:: Page text ::

The 2016 Cleveland Cavaliers

Jinal Tailor
The Smart Play
Published in
9 min readJul 5, 2018

It seems fitting that as LeBron closes one chapter on his career, that one of his most emotional and rewarding seasons needs to be revisited. The 2016 Cleveland Cavaliers were everything from an entertainment perspective. The team had Kyrie’s handles, LeBron’s dominance and JR Smith’s antics. The Cavs were in many ways was a seminal movie that was thrown together and somehow all the components work, it was the direct opposite to their Finals opponents, the Golden State Warriors. The Warriors were a Hollywood blockbuster, it was well-planned and structured and it had a devastating leading man, Stephen Curry. The Cavs were never supposed to beat this fledgling dynasty but somehow Cleveland beat the odds.

The record of a team coming back from a 3–1 deficit in the NBA Finals while being the road team was 0–32. Thirty two teams had tried to come back from that deficit and thirty two had failed, Cleveland is the only team to force the series back to even and then win Game 7 on the road. The driving force being the scoring by LeBron James and Kyrie Irving. LeBron and Kyrie were not daunted by the deficit that they faced, instead they were motivated to not let another championship slip. The previous year, Cleveland lost 4–2 to Golden State without an injured Kyrie Irving and a struggling LeBron James. Kyrie wanted to prove he could play on the highest stage while LeBron wanted to re-assert his dominance over the NBA. The two players carried Cleveland with high-scoring games in Game 5 and Game 6 and brought series back to even. The series moved back to the Oracle where the Warriors had only lost three games during the regular season.

In the first half, it seemed that the Cavs could not deal with the pressure of the occasion. LeBron was not immune to the pressure and had a few unsightly turnovers while his primary target on the defensive end, Draymond rained down from three-point land. The Cavs went into the break down by seven and needing the best player in the league to drag them out of the mud. In the second half, LeBron found that extra gear that no other player in the league has. He locked in on the defensive end while also providing much needed scoring to a team that was misfiring in a crucial game. In the first half, both Kevin Love and JR Smith had underwhelmed but LeBron’s extra energy raised the spirits of his team. JR Smith knocked down two crucial threes in the third to reduce the deficit and meant twelve minutes would define a season.

:::
:: Given material ::

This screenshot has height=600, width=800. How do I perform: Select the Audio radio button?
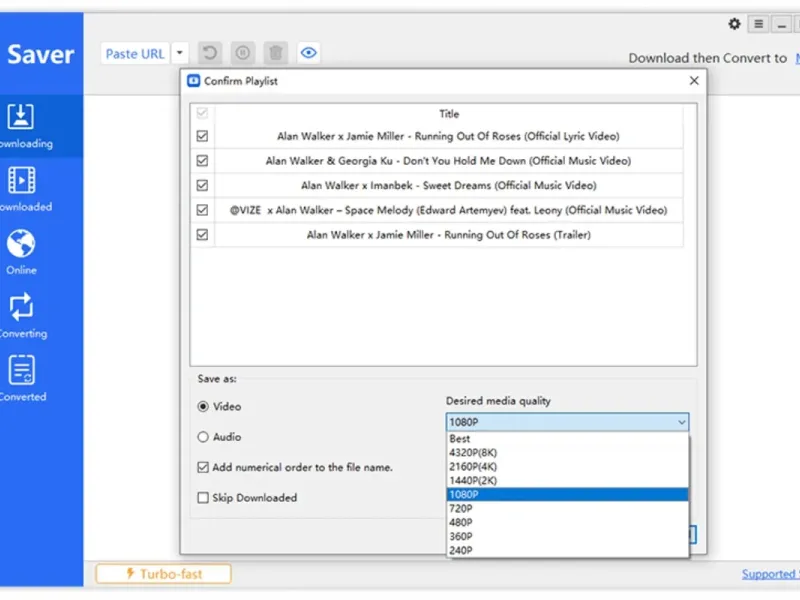click(203, 437)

:::

> [Things to do]:
- A) Name every Cleveland player mentioned in the article on the 2016 Cleveland Cavaliers.
- B) Summarize the article on the 2016 Cleveland Cavaliers in two sentences.
- C) Resume the article on the 2016 Cleveland Cavaliers from its last sentence.

> [Results for each task]:
- A) LeBron James, Kyrie Irving, JR Smith, Kevin Love

- B) The 2016 Cleveland Cavaliers became the only team to come back from a 3–1 NBA Finals deficit as the road team and win Game 7 away, driven by LeBron James and Kyrie Irving after losing to the Golden State Warriors the year before. Down by seven at halftime of Game 7, LeBron locked in on defense and supplied scoring in the second half, and JR Smith's two third-quarter threes cut the deficit.

- C)
Both teams traded buckets until the last few minutes of the game, the score was tied at 89–89 and LeBron pulled out a superman moment. The Warrios were on the fastbreak after Cleveland missed, Iguodala was clean through to the hoop and suddenly LeBron James blocks the easy layup. The call by Jeff Van Gundy will stand in time forever, at that moment the balance shifted in the favour of Cleveland, led by the homegrown Goliath. Each play was finely poised, the after time-out actions were a game in itself and Tyronn Lue managed to outwit Steve Kerr. Kerr wanted to keep Curry away Irving on the defensive end and Ty Lue used the pick and roll to switch defenders and force Curry to defend Kyrie. Kyrie Irving seemed to enjoy playing with Curry as he crossed the ball, time dwindled before Kyrie stepped and launched a three. The ice in his veins was clear, the ball dropped through the hoop cleanly and Cleveland was up three. For Kyrie, it was justification for his star status that he has earned during his career in Cleveland, the status that many pundits knocked for not being a traditional point guard.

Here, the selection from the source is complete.